The aim of this study was to investigate the prevalence of 2009 influenza A(H1N1) variants with mutated hemagglutinin (HA) in upper and lower respiratory tract of patients with severe infections.

In the framework of the severe influenza A surveillance program in Lombardy (Northern Italy, nearly 10 million inhabitants out of a total of about 60 million), our reference laboratories collected respiratory samples from patients admitted to intensive care units (ICUs) as well as from inpatients hospitalized at units other than ICUs, and from patients with community acquired infections referred by sentinel practitioners. Patients were stratified according to strict clinical criteria, and 2009 A(H1N1) HA sequences were analyzed in severe cases and in a comparable number of moderate and mild cases.

Particular consideration was paid both to the three structural elements (190-helix, 220-loop and 130-loop) in the HA involved in receptor binding site (RBS) domains and to the four antigenic sites (Sa, Sb, Ca and Cb), where point mutations could alter the ability of the virus to infect cells and the antibody reactivity [8].

Materials and Methods

Study population and clinical outcome

From November 1, 2010 to March 6, 2011, nasal swab (NS) and/or bronchoalveolar lavage (BAL) specimens collected from 45 patients with severe ILI admitted to 24 ICUs in the Lombardy region were analyzed. A comparable number of patients with moderate ILI (N = 40) or mild ILI (N = 54) were analyzed in parallel. Analyses were carried out at S.S. Virologia Molecolare, Fondazione IRCCS Policlinico San Matteo, Pavia or Dipartimento di Sanità Pubblica-Microbiologia-Virologia, Università degli Studi di Milano.

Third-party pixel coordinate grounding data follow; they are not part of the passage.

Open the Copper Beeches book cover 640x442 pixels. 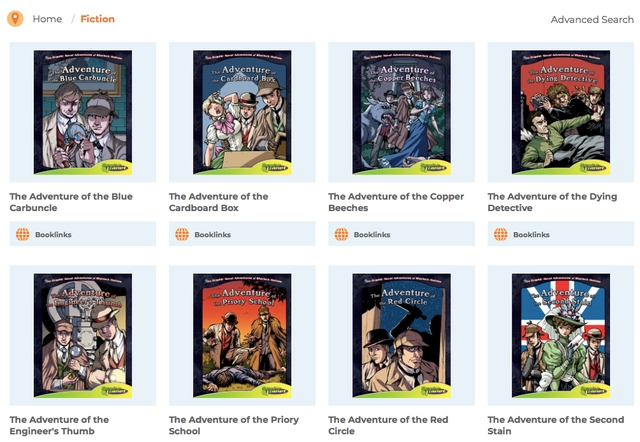point(402,112)
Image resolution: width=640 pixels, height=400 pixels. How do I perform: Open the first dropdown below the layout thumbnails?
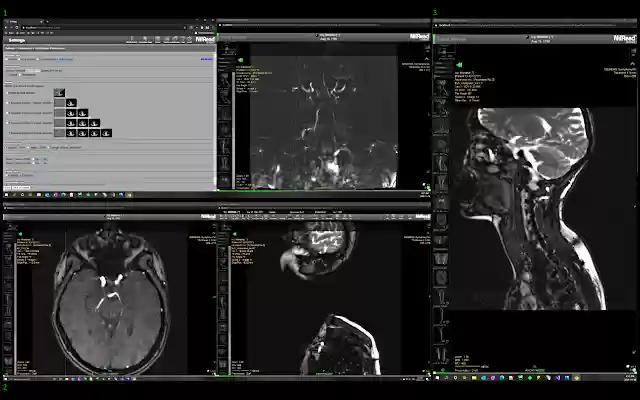tap(20, 147)
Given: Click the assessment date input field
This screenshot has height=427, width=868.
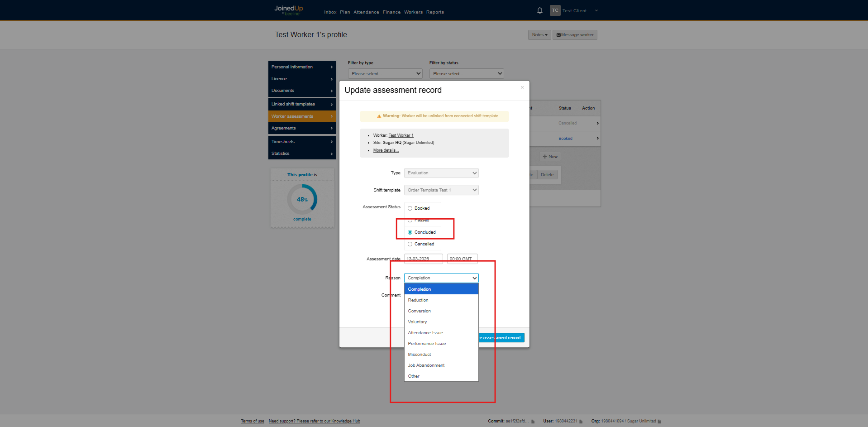Looking at the screenshot, I should pyautogui.click(x=423, y=259).
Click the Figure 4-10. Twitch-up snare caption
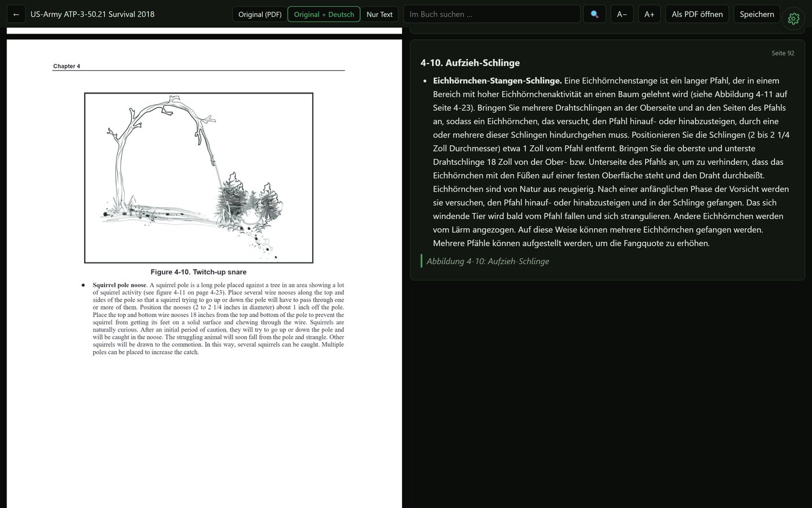Screen dimensions: 812x508 (198, 272)
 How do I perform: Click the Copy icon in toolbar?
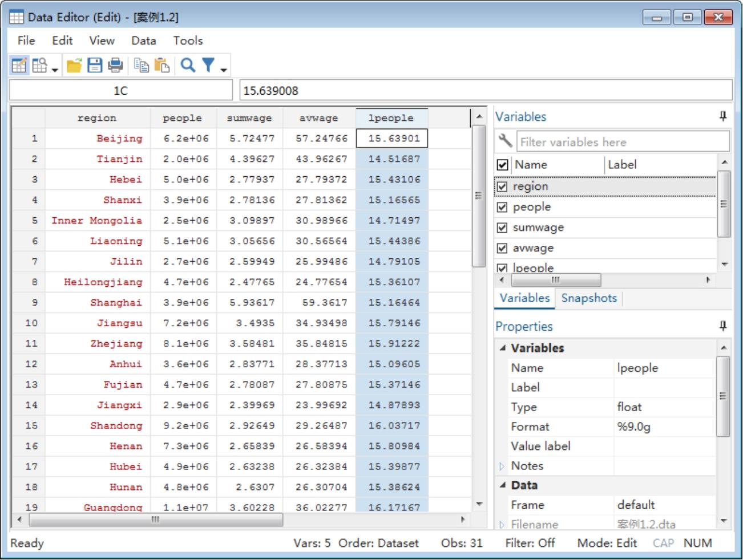(142, 66)
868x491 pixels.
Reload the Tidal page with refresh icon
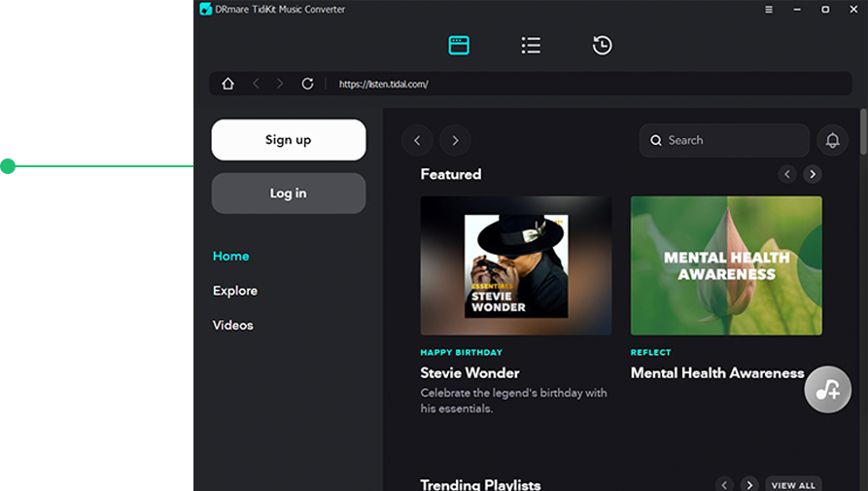click(x=307, y=84)
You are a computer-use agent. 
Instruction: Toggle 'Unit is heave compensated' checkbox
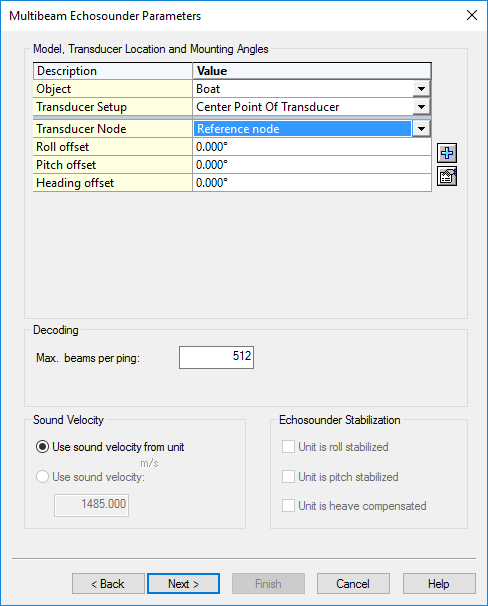(288, 506)
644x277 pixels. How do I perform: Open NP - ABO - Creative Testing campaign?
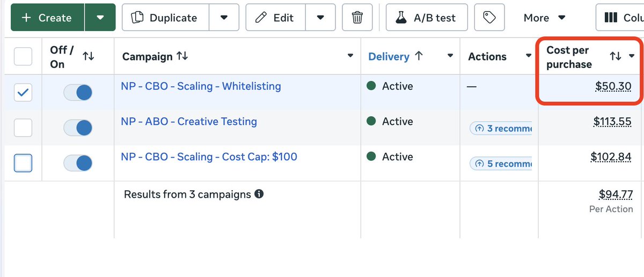pos(189,122)
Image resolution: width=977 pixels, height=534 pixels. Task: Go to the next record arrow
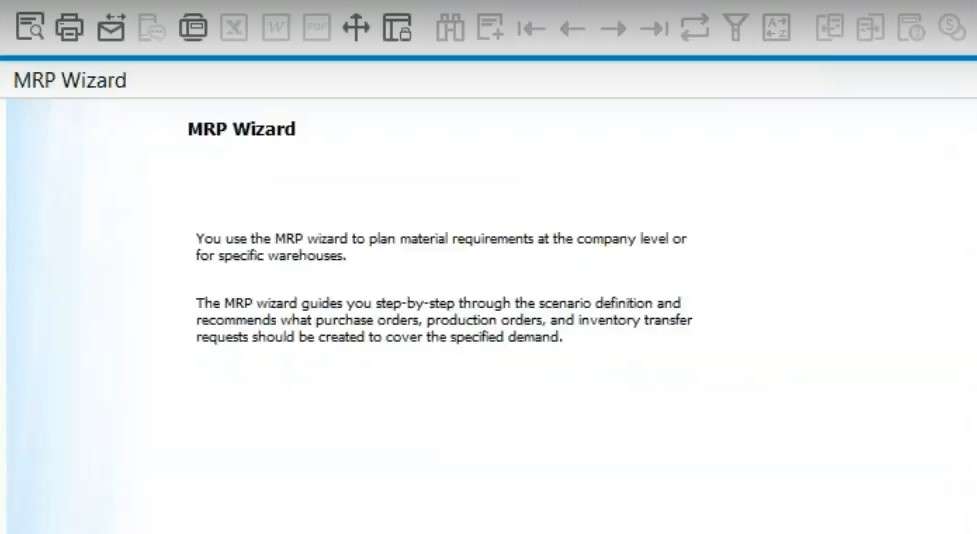pyautogui.click(x=613, y=28)
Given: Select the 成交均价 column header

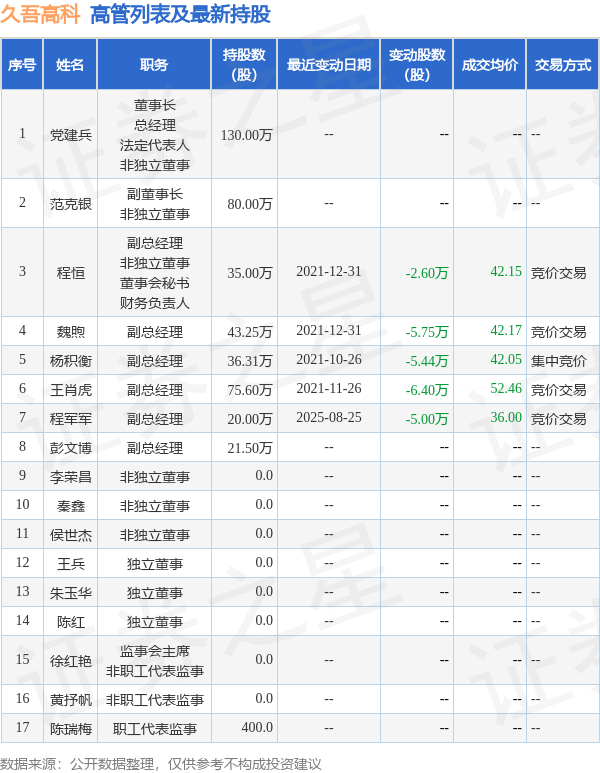Looking at the screenshot, I should coord(490,65).
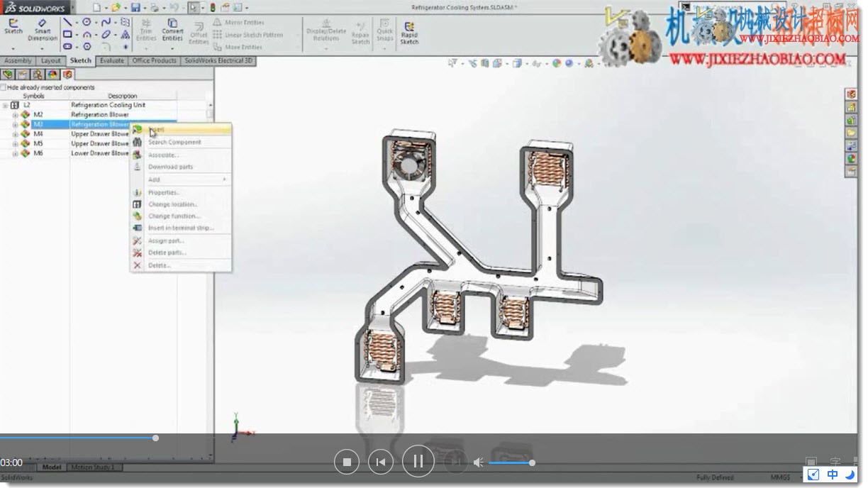Expand the M2 Refrigeration Blower node

point(15,114)
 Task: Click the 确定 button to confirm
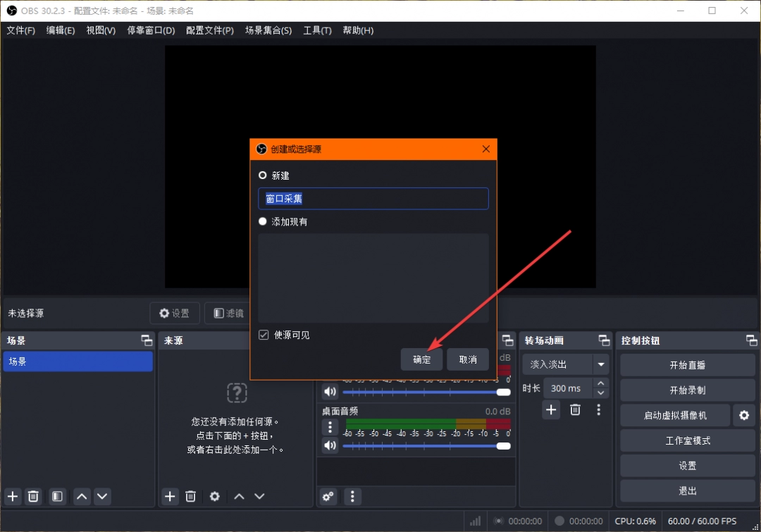[421, 359]
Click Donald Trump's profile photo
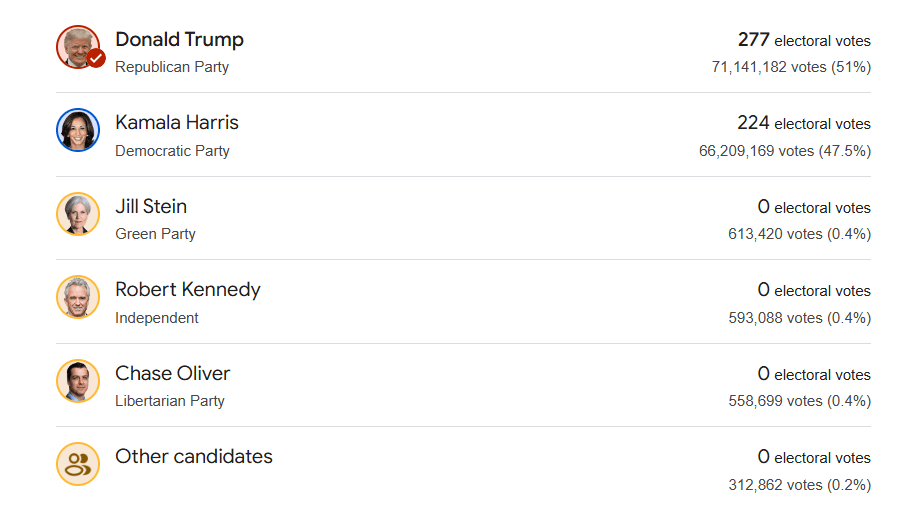The image size is (901, 516). [75, 46]
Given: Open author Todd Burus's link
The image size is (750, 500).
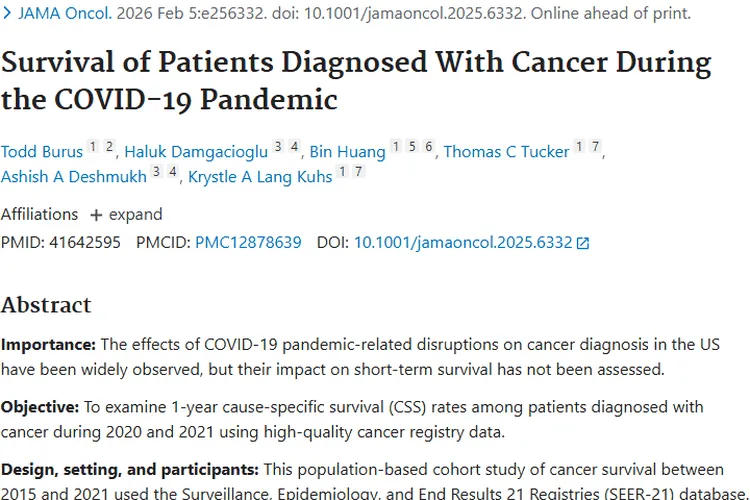Looking at the screenshot, I should point(40,152).
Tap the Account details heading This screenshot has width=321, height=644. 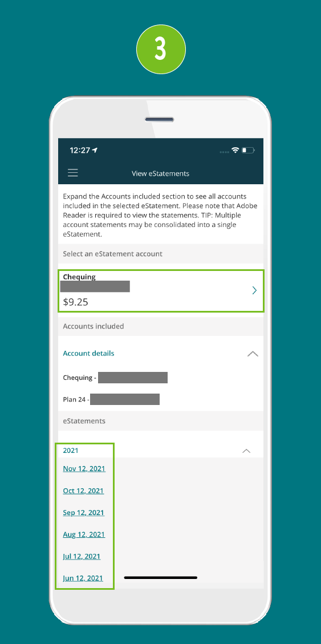[x=89, y=353]
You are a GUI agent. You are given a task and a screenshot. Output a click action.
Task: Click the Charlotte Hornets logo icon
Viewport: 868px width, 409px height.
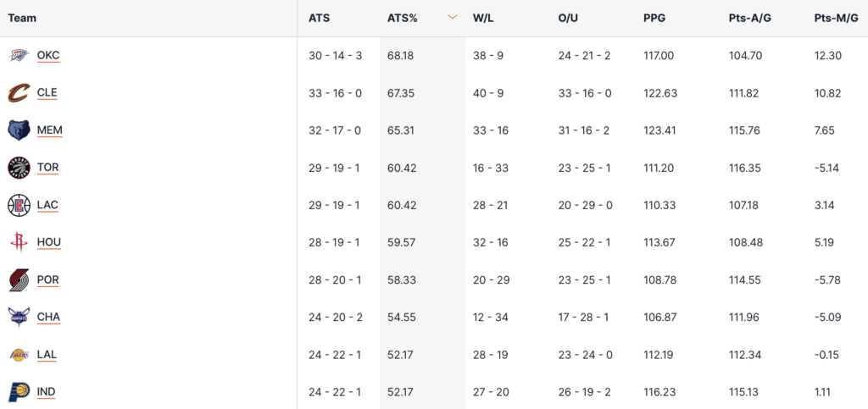coord(19,317)
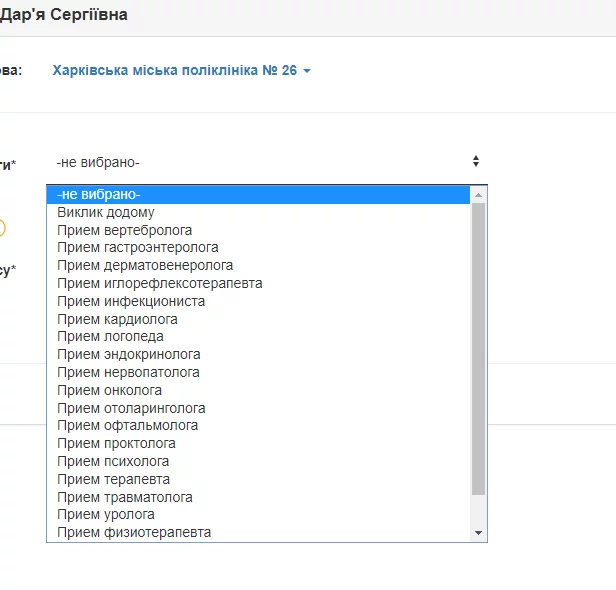Image resolution: width=616 pixels, height=590 pixels.
Task: Choose Прием эндокринолога option
Action: pos(129,354)
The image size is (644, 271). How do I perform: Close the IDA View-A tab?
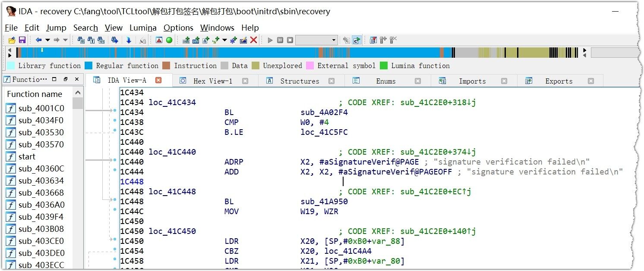(x=158, y=80)

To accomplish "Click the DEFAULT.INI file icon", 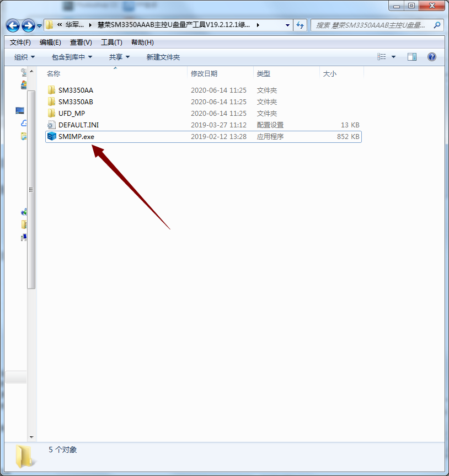I will coord(52,125).
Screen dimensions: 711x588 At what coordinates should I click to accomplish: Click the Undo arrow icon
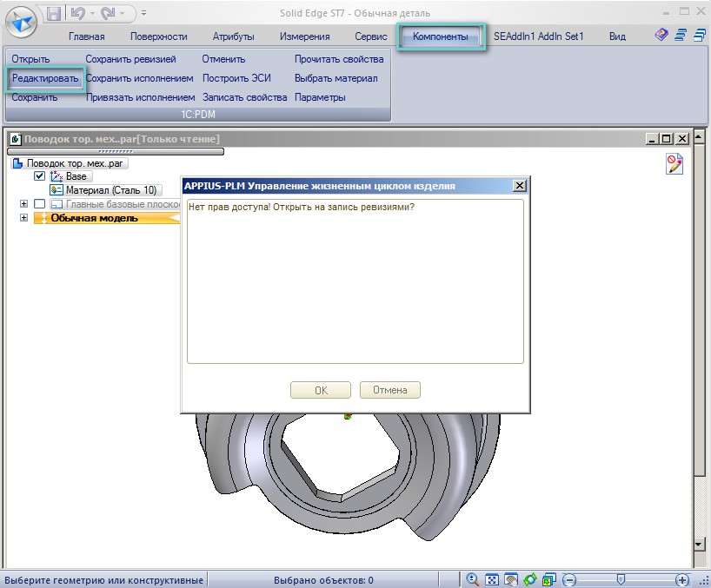[76, 14]
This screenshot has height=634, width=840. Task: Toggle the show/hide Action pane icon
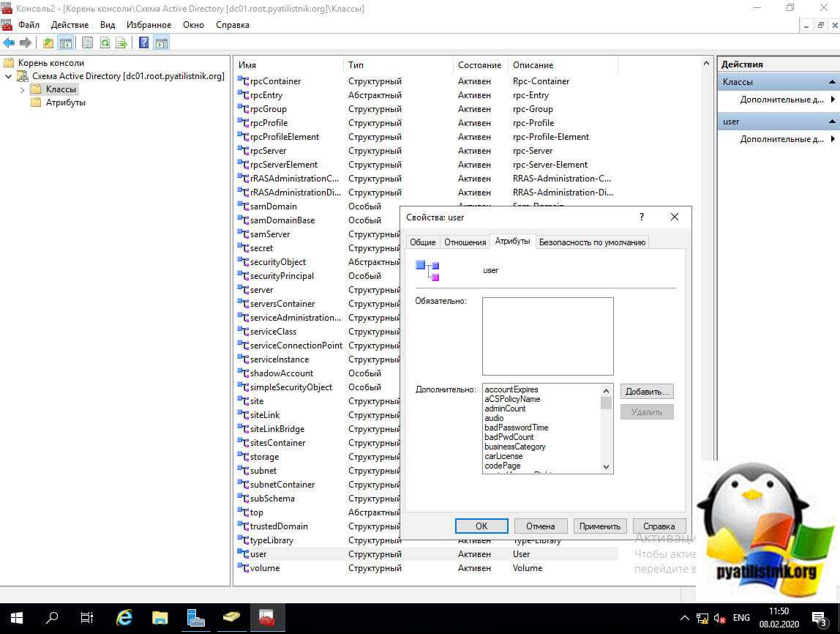[162, 43]
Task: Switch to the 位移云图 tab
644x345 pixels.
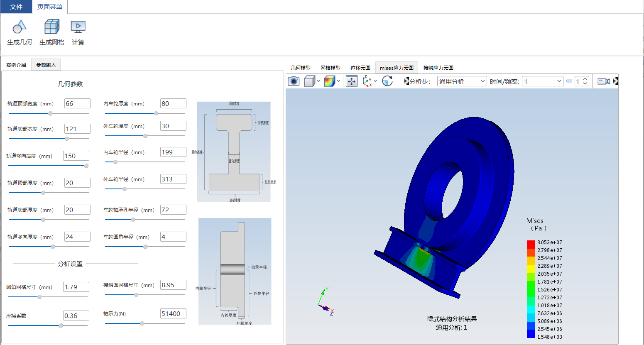Action: click(360, 68)
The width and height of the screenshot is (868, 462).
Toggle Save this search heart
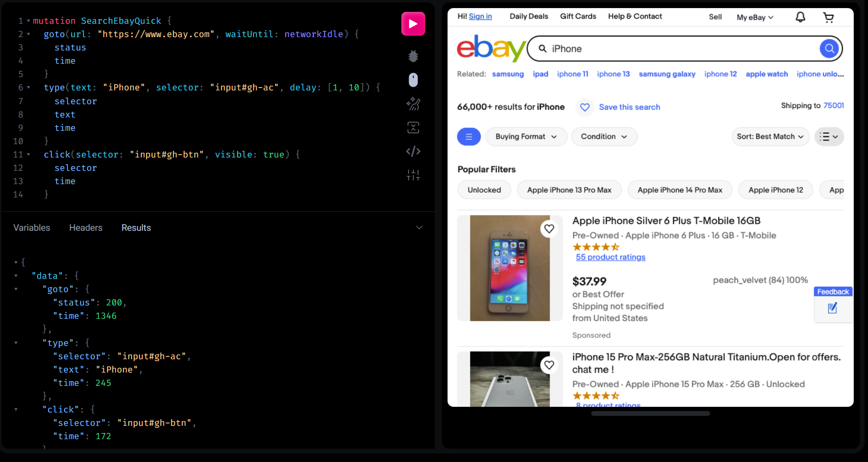click(x=585, y=107)
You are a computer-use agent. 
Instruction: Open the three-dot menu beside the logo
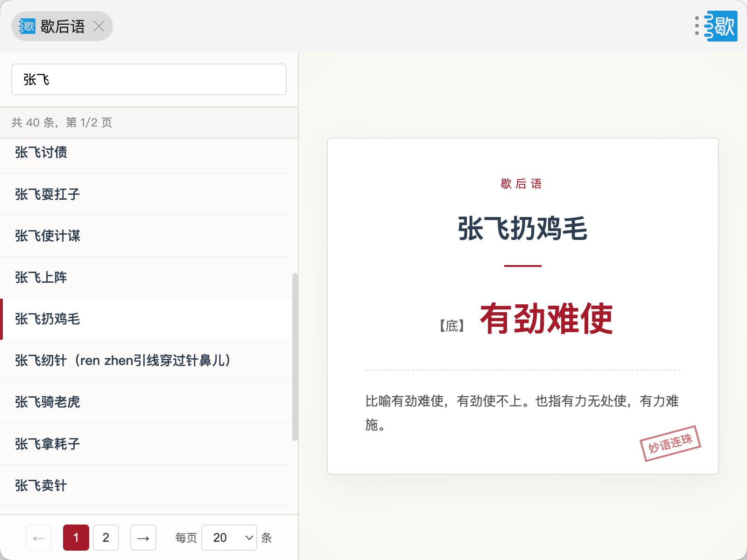[697, 26]
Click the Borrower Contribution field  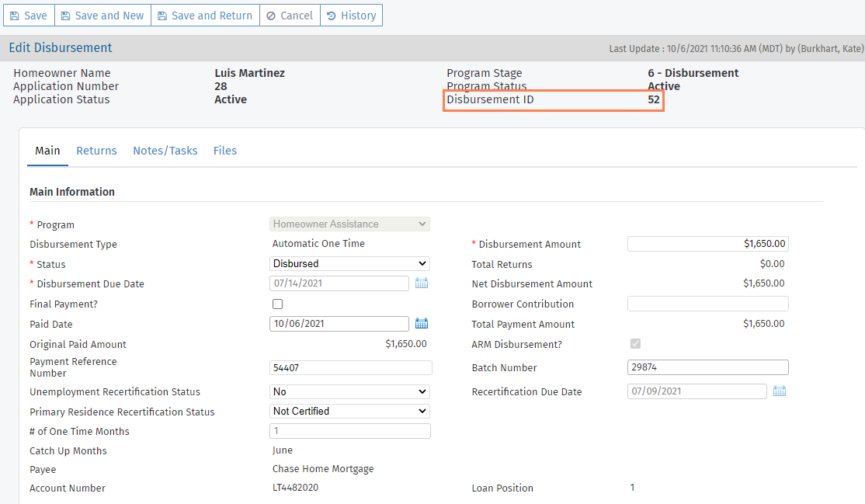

Patients were stratified using the criteria proposed by Zarychanski et al. [9] as follows: i) severe ILI, consisting of critically ill patients with acute respiratory distress syndrome (ARDS) characterized by bilateral alveolar infiltrates on chest radiography and rapidly progressive hypoxemia [10], admitted to ICUs for mechanical ventilation or extra-corporeal membrane oxygenation (ECMO); ii) moderate ILI, (positive chest radiography and/or reduced O2 blood saturation, pO2<90%) consisting of lower respiratory tract infection requiring admission to units other than ICUs for antiviral and/or oxygen supplementation by non-invasive assisted ventilation procedures; and iii) mild ILI, consisting of upper respiratory tract infection reported by sentinel practitioners and not requiring admission to hospital and administration of antiviral drugs or oxygen supplementation.

Ethics statement

The local Ethics Committee consent was not required since according to a Regional Surveillance and Preparedness Plan (DGR IX/1046, 22 Dec. 2010 and DGR 5988, 30 Jun 2011), diagnostic and clinical management of patients admitted at hospitals in the Lombardy Region with severe and moderate ILI included prospective influenza A detection, subtyping and sequencing which was centralized at the two Regional Reference Laboratories (Molecular Virology Unit, IRCCS Policlinico San Matteo, Pavia and Dipartimento di Sanità Pubblica-Microbiologia-Virologia, Università degli Studi di Milano, Milan). Mild respiratory infections were collected by sentinel pratictioners and anonymously analyzed at the reference laboratory in Milan, in the frame of the National Surveillance Plan (Influnet). Informed consent was not necessary since patients with severe and mild ILI were included in a Regional diagnostic and clinical management protocol. Data were anonymously analyzed according to a Regional Surveillance and Preparedness Plan. Mild ILI were collected and analyzed within the National Surveillance Plan (Influnet).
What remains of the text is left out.